Data Loading and Utilities¶

Datasets¶

Datasets define the data format and provide helpers for creating mini-batches.

class fairseq.data.FairseqDataset[source]¶

A dataset that provides helpers for batching.

collater(samples)[source]¶

Merge a list of samples to form a mini-batch.

Parameters:	samples (List[dict]) – samples to collate
Returns:	a mini-batch suitable for forwarding with a Model
Return type:	dict

num_tokens(index)[source]¶: Return the number of tokens in a sample. This value is used to enforce --max-tokens during batching.

ordered_indices()[source]¶: Return an ordered list of indices. Batches will be constructed based on this order.

prefetch(indices)[source]¶: Prefetch the data required for this epoch.

size(index)[source]¶: Return an example’s size as a float or tuple. This value is used when filtering a dataset with --max-positions.

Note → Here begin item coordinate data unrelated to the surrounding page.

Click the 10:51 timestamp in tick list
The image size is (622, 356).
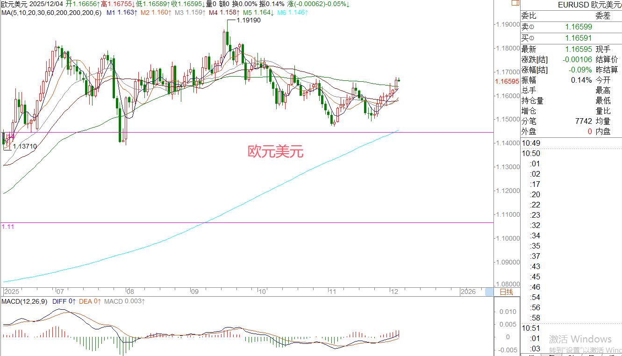tap(531, 328)
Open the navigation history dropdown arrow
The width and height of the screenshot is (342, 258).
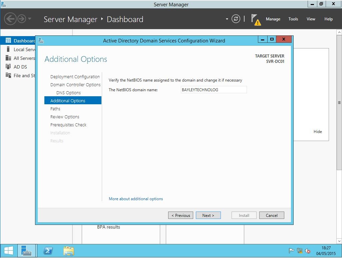tap(30, 19)
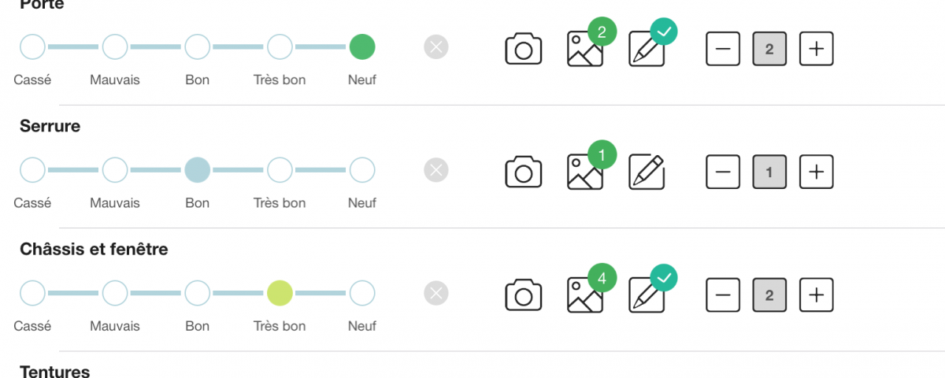Add a note to Serrure

tap(647, 171)
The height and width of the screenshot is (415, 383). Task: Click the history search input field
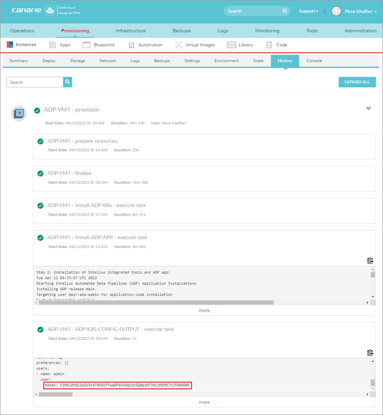click(x=35, y=82)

supports_prefetch¶: Whether this dataset supports prefetching.

class fairseq.data.LanguagePairDataset(src, src_sizes, src_dict, tgt=None, tgt_sizes=None, tgt_dict=None, left_pad_source=True, left_pad_target=False, max_source_positions=1024, max_target_positions=1024, shuffle=True, input_feeding=True, remove_eos_from_source=False, append_eos_to_target=False, align_dataset=None, append_bos=False)[source]¶

A pair of torch.utils.data.Datasets.

Parameters:

src (torch.utils.data.Dataset) – source dataset to wrap
src_sizes (List[int]) – source sentence lengths
src_dict (Dictionary) – source vocabulary
tgt (torch.utils.data.Dataset, optional) – target dataset to wrap
tgt_sizes (List[int], optional) – target sentence lengths
tgt_dict (Dictionary, optional) – target vocabulary
left_pad_source (bool, optional) – pad source tensors on the left side (default: True).
left_pad_target (bool, optional) – pad target tensors on the left side (default: False).
max_source_positions (int, optional) – max number of tokens in the source sentence (default: 1024).
max_target_positions (int, optional) – max number of tokens in the target sentence (default: 1024).
shuffle (bool, optional) – shuffle dataset elements before batching (default: True).
input_feeding (bool, optional) – create a shifted version of the targets to be passed into the model for teacher forcing (default: True).
remove_eos_from_source (bool, optional) – if set, removes eos from end of source if it’s present (default: False).
append_eos_to_target (bool, optional) – if set, appends eos to end of target if it’s absent (default: False).
align_dataset (torch.utils.data.Dataset, optional) – dataset containing alignments.
append_bos (bool, optional) – if set, appends bos to the beginning of source/target sentence.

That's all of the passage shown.